Problem statement:
Locate the line bearing "Instruction: Click the library" in the material below, then reproduce it and each following line up to and including the line bearing "Open the Katalogisierung menu".

Segment Start: Data listing

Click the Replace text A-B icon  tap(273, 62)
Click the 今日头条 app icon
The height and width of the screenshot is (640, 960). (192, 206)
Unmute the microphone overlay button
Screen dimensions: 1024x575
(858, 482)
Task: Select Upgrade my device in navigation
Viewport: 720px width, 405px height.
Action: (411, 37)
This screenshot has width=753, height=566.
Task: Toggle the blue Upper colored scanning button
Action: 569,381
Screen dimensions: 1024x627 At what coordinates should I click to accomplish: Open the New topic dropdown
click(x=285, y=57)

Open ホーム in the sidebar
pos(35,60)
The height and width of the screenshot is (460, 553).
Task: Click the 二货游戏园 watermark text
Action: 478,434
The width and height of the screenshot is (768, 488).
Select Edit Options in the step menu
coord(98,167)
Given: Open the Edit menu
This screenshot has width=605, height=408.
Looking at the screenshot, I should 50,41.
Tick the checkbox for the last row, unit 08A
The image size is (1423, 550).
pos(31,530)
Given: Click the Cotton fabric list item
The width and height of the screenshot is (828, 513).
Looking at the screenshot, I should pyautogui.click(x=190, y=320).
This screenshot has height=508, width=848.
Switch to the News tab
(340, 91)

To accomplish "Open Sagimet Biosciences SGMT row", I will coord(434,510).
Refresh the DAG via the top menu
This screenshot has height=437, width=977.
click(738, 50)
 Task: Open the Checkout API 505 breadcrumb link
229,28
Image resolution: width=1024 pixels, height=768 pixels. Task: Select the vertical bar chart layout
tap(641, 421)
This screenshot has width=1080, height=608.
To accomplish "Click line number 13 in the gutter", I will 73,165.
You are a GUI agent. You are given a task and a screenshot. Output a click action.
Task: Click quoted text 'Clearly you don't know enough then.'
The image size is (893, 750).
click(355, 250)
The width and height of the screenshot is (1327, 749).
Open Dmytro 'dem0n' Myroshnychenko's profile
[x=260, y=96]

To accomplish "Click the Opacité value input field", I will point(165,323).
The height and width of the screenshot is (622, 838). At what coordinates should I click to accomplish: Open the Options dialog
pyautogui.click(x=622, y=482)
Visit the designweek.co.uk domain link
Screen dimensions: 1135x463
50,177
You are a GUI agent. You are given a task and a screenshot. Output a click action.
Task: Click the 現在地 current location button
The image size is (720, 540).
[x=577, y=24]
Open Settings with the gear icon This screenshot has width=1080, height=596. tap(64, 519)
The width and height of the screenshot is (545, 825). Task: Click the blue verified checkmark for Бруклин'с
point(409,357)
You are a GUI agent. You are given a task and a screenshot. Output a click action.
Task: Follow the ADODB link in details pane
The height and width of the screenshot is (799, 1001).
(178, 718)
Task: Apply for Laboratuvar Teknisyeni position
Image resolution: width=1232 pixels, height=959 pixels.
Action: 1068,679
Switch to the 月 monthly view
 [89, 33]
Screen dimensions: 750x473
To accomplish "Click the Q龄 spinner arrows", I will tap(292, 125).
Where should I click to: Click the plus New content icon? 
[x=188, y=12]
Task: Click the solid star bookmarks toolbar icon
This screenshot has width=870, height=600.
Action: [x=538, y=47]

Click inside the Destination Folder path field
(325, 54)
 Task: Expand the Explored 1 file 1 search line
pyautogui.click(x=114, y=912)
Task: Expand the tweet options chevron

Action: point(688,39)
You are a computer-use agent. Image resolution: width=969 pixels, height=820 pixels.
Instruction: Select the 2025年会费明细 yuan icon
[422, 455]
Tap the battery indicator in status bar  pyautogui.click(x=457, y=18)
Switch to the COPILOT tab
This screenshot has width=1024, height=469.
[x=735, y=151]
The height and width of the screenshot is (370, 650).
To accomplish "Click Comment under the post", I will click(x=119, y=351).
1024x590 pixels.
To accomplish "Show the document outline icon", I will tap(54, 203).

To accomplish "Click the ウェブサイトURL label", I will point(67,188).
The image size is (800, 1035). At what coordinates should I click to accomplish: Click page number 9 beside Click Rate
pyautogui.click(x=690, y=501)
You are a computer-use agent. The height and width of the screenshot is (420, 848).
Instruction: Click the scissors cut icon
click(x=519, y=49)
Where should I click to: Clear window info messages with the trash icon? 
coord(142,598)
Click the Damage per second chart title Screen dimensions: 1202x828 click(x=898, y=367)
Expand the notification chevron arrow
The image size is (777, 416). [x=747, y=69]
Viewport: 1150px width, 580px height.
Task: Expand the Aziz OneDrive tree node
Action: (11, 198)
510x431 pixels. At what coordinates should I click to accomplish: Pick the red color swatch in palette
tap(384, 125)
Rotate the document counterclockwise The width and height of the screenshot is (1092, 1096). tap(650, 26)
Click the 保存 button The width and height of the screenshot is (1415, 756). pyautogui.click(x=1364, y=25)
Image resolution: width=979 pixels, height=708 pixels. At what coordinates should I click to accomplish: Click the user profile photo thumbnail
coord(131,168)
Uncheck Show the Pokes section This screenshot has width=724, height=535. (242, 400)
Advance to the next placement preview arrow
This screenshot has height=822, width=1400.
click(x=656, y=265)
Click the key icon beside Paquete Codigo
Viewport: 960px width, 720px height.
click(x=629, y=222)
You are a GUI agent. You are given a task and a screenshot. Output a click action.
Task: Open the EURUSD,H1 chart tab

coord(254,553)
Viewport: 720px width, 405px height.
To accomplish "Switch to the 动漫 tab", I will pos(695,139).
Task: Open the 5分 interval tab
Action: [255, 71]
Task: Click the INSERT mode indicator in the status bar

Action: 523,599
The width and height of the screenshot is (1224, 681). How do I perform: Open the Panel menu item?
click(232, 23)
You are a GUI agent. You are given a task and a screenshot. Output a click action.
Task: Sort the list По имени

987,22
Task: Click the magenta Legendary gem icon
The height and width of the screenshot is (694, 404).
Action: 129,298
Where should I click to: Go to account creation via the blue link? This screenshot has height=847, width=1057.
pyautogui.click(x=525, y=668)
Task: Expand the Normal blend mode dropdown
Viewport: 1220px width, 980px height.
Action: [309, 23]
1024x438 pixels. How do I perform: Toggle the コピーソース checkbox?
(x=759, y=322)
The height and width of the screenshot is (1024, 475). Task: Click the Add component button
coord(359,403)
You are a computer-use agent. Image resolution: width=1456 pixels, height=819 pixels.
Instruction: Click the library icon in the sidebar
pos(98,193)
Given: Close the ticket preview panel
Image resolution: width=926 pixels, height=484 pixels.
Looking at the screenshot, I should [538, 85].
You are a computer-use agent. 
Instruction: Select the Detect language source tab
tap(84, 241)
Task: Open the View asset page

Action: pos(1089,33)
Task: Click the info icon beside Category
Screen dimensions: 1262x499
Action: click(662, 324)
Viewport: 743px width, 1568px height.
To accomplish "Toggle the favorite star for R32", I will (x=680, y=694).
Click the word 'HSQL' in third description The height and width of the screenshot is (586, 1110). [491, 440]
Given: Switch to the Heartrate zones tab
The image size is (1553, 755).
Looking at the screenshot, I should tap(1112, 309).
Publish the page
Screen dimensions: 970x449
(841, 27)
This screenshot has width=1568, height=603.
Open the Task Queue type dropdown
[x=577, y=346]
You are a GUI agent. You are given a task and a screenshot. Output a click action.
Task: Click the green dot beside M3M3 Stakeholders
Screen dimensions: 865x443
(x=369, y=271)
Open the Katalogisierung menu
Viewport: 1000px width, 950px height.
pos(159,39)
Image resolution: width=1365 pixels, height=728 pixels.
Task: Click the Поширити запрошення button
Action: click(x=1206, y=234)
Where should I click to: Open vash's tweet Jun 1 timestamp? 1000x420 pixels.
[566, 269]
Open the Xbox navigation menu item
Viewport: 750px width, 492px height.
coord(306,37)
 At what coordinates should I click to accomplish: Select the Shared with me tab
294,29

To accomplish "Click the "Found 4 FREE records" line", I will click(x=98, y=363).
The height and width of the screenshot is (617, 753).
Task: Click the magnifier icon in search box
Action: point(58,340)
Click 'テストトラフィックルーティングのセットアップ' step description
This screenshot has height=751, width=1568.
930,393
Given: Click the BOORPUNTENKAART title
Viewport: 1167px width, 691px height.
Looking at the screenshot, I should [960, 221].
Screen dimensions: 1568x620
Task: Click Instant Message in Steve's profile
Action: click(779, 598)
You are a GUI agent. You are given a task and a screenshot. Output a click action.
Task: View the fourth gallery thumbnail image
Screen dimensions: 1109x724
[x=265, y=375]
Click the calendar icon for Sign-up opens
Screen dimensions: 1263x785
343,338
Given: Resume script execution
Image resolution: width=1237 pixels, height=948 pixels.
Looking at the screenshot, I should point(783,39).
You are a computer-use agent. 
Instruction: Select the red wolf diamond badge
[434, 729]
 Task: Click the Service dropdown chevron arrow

Segment End: Data listing

Response area:
Instruction: Click the library icon in the sidebar
pos(98,193)
Given: Close the ticket preview panel
Image resolution: width=926 pixels, height=484 pixels.
Looking at the screenshot, I should [538, 85].
You are a computer-use agent. 
Instruction: Select the Detect language source tab
tap(84, 241)
Task: Open the View asset page

Action: pos(1089,33)
Task: Click the info icon beside Category
Screen dimensions: 1262x499
Action: click(662, 324)
Viewport: 743px width, 1568px height.
To accomplish "Toggle the favorite star for R32", I will (x=680, y=694).
Click the word 'HSQL' in third description The height and width of the screenshot is (586, 1110). [491, 440]
Given: Switch to the Heartrate zones tab
The image size is (1553, 755).
Looking at the screenshot, I should tap(1112, 309).
Publish the page
Screen dimensions: 970x449
(841, 27)
This screenshot has width=1568, height=603.
Open the Task Queue type dropdown
[x=577, y=346]
You are a GUI agent. You are given a task and a screenshot. Output a click action.
Task: Click the green dot beside M3M3 Stakeholders
Screen dimensions: 865x443
(x=369, y=271)
Open the Katalogisierung menu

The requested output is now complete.